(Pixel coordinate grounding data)

################

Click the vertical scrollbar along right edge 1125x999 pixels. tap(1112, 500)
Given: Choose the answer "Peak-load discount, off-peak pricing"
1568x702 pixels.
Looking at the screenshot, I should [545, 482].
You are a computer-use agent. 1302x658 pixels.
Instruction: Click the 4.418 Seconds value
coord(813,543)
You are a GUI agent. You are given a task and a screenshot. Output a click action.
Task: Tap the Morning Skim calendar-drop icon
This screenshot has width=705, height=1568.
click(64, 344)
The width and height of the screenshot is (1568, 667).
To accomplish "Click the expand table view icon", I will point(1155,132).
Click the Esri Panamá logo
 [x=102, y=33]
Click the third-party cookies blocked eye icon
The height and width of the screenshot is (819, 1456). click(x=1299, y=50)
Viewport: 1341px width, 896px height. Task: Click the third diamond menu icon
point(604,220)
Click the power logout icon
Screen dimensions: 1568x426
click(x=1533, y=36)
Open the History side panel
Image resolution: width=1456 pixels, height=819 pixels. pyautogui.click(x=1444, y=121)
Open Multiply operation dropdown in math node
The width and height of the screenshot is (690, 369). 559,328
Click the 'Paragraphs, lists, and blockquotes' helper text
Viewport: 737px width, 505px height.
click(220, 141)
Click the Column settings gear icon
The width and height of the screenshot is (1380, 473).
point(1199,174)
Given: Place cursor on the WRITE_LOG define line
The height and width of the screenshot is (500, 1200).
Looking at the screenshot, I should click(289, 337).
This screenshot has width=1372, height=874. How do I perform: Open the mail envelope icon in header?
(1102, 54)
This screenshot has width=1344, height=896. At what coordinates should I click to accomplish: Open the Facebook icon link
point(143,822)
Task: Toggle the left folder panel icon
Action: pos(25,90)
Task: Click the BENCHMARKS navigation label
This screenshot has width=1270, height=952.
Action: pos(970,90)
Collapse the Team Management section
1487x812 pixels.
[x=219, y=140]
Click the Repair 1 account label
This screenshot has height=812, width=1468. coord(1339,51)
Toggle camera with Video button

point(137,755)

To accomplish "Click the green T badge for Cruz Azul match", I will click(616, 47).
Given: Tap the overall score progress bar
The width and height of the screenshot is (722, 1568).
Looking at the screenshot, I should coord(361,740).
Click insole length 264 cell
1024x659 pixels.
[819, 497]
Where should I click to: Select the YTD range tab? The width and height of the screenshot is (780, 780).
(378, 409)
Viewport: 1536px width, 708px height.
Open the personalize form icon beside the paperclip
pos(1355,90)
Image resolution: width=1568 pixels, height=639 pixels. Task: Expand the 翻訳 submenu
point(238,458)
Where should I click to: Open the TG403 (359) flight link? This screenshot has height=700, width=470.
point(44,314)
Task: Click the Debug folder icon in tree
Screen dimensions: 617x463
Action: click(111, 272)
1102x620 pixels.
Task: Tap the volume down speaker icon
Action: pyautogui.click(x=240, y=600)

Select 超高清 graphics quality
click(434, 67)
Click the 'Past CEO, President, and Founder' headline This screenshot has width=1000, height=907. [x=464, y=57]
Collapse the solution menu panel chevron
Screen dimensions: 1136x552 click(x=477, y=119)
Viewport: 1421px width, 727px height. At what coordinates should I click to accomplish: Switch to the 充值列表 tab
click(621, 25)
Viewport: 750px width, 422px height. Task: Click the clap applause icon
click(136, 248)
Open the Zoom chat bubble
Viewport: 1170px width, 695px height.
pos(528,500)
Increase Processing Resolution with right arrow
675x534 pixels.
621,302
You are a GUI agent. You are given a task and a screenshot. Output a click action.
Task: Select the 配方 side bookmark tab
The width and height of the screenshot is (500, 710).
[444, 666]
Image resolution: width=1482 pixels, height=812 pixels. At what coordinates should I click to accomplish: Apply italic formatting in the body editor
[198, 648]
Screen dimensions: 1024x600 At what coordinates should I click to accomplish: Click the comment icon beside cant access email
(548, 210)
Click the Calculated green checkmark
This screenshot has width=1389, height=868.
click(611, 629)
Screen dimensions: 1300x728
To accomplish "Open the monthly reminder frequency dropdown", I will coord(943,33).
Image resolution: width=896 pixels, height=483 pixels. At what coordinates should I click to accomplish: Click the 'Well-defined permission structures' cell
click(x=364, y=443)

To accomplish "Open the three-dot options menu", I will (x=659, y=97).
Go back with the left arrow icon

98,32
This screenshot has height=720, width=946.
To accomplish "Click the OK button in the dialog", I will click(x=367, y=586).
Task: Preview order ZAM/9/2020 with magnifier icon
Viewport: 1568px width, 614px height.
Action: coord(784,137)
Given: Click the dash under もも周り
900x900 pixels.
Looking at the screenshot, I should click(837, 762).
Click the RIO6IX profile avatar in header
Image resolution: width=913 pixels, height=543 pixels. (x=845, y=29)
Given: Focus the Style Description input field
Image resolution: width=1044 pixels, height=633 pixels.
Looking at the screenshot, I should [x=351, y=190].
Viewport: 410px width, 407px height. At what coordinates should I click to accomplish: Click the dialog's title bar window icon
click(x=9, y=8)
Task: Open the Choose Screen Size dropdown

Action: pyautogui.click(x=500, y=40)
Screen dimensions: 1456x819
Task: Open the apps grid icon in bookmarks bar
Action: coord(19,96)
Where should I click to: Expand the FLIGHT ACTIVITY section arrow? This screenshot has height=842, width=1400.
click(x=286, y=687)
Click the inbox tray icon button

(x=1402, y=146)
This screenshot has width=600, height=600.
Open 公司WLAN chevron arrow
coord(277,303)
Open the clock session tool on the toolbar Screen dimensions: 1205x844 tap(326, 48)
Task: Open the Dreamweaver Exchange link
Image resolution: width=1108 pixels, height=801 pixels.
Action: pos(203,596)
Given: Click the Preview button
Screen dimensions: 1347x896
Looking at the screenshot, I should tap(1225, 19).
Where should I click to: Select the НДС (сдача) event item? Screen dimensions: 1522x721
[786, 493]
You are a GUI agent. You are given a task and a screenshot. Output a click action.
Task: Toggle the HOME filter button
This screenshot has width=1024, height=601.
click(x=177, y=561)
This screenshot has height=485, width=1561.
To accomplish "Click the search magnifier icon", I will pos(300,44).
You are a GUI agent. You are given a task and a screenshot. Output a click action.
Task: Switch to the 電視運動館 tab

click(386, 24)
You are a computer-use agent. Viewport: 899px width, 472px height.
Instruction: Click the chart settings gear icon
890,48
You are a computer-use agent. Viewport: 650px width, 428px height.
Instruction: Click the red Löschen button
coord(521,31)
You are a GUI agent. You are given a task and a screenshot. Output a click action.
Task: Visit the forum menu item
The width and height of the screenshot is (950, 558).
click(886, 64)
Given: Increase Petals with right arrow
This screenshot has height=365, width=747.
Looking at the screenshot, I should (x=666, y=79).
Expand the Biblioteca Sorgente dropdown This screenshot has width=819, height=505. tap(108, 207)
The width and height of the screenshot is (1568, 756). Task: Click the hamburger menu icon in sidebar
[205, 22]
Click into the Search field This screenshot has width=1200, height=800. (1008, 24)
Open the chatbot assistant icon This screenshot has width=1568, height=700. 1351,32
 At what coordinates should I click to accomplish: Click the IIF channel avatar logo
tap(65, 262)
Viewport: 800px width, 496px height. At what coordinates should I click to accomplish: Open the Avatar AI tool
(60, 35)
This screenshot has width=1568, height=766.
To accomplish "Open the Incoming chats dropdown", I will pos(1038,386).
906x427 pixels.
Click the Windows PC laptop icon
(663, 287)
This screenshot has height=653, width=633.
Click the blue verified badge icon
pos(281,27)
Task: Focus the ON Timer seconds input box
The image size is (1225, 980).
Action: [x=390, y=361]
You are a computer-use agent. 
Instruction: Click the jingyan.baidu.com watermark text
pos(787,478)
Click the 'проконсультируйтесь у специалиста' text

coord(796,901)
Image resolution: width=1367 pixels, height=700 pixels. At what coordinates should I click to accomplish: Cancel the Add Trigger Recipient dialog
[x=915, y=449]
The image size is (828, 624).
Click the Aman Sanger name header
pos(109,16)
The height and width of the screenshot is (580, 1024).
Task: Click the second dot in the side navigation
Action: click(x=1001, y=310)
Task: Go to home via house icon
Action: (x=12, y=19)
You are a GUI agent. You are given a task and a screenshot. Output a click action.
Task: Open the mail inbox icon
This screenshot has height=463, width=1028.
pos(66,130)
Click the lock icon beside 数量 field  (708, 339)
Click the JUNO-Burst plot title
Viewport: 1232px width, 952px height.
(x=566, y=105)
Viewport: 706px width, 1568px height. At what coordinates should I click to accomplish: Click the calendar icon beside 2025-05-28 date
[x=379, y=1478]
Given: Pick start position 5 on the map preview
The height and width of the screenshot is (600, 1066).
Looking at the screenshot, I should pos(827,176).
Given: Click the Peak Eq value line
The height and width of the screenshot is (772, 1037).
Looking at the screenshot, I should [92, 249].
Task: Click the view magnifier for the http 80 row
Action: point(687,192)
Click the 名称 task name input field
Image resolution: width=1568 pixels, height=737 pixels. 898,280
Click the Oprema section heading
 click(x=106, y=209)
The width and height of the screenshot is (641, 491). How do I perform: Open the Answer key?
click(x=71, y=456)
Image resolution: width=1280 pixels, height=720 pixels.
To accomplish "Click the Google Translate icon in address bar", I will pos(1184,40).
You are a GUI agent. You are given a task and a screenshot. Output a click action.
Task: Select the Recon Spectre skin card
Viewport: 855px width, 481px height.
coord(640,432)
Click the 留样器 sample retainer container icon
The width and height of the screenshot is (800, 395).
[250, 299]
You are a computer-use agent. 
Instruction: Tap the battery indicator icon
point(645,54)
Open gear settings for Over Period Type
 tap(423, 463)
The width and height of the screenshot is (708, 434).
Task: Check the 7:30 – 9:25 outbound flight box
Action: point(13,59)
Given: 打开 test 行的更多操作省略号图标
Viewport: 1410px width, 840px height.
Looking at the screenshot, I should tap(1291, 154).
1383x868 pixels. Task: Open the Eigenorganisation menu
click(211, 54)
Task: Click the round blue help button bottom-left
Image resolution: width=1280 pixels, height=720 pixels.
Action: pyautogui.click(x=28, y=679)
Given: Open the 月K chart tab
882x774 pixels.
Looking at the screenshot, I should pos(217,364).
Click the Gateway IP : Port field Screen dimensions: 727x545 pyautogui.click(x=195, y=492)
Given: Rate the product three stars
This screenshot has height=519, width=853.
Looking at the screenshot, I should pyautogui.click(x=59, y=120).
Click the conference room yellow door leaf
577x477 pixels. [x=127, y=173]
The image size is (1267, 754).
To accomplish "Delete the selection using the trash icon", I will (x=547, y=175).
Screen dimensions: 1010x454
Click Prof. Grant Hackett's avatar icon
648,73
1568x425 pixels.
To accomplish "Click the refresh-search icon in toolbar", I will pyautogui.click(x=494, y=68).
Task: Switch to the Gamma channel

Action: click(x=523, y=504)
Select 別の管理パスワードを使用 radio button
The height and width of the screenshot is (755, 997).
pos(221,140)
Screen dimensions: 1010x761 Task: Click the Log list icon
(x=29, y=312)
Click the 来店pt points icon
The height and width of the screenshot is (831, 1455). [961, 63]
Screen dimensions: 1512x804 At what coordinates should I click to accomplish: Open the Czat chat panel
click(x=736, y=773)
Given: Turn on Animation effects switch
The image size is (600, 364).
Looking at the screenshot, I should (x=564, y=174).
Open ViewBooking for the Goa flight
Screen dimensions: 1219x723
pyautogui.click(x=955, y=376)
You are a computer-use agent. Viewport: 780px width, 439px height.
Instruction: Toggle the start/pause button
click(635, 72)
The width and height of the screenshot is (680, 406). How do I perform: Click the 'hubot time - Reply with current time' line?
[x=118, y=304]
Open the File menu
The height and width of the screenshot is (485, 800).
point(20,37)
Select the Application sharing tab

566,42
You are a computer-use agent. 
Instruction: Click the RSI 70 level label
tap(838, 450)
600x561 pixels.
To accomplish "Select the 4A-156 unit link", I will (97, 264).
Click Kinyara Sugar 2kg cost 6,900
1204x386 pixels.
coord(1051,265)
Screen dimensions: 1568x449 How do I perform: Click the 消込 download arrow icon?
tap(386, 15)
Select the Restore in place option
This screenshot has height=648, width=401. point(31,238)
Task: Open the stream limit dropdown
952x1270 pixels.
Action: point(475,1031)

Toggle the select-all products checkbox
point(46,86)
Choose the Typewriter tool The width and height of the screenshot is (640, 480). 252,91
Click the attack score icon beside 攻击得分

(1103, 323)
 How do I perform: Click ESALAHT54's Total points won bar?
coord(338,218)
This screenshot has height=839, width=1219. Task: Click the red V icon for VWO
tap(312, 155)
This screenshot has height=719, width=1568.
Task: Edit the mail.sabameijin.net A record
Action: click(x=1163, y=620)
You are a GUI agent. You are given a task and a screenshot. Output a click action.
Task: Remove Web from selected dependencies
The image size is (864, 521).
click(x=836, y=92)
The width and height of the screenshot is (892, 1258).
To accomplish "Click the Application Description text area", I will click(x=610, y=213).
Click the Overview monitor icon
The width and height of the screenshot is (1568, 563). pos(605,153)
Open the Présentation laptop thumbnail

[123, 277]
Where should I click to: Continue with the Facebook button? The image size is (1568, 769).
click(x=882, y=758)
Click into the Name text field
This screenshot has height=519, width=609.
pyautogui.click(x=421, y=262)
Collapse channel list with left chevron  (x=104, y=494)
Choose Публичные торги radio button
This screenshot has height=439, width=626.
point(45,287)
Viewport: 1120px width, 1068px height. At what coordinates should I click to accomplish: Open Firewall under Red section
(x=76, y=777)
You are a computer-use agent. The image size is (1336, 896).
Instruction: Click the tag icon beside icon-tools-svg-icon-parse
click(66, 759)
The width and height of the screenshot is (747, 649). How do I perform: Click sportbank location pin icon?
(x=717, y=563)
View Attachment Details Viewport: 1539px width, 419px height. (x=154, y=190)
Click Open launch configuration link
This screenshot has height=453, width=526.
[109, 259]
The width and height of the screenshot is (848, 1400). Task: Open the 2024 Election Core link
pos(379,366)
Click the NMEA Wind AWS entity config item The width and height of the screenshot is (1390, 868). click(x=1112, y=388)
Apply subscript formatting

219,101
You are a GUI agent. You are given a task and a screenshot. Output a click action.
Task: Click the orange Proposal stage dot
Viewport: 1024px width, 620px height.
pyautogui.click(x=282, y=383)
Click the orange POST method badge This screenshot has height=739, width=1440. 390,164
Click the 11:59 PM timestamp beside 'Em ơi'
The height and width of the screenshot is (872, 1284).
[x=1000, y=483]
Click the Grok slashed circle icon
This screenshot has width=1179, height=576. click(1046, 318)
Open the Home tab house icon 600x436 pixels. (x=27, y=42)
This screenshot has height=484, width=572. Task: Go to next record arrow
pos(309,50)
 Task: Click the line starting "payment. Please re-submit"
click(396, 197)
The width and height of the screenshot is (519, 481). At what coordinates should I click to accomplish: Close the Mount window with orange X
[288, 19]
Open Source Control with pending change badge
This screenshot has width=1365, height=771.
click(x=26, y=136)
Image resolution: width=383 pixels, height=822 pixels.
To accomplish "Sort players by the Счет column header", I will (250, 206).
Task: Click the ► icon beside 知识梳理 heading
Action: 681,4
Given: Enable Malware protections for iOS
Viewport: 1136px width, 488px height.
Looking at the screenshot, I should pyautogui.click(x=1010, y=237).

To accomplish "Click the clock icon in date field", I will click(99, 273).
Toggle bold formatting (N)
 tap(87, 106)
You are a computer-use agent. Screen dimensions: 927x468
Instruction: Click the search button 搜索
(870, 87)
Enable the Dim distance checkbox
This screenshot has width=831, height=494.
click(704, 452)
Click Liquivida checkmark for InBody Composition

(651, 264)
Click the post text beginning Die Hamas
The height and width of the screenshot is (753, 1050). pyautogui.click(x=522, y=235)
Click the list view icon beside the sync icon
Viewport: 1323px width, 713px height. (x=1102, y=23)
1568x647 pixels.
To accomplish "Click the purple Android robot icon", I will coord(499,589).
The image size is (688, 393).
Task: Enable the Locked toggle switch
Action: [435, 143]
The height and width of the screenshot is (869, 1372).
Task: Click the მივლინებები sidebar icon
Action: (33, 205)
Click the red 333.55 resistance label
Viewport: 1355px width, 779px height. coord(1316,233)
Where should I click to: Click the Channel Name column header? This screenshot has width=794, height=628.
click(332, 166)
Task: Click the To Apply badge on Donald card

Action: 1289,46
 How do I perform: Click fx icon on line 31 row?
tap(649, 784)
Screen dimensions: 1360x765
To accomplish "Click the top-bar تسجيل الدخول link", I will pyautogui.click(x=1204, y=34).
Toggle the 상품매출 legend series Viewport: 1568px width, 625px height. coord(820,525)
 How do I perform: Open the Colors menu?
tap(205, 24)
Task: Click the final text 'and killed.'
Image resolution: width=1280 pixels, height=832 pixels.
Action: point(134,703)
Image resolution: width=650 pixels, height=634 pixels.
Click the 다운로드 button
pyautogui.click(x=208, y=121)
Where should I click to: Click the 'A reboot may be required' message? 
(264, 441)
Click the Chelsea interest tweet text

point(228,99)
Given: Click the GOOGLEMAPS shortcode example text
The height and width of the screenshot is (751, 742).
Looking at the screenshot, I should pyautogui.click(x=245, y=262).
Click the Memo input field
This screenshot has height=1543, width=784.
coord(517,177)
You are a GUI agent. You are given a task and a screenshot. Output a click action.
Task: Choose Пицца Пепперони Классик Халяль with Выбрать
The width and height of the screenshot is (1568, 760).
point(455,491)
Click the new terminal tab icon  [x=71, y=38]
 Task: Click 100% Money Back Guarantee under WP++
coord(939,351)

################

For each line above that carries the word "toolbar", copy it out.

■ **Task answer**:
Open the clock session tool on the toolbar Screen dimensions: 1205x844 tap(326, 48)
To accomplish "Click the refresh-search icon in toolbar", I will pyautogui.click(x=494, y=68).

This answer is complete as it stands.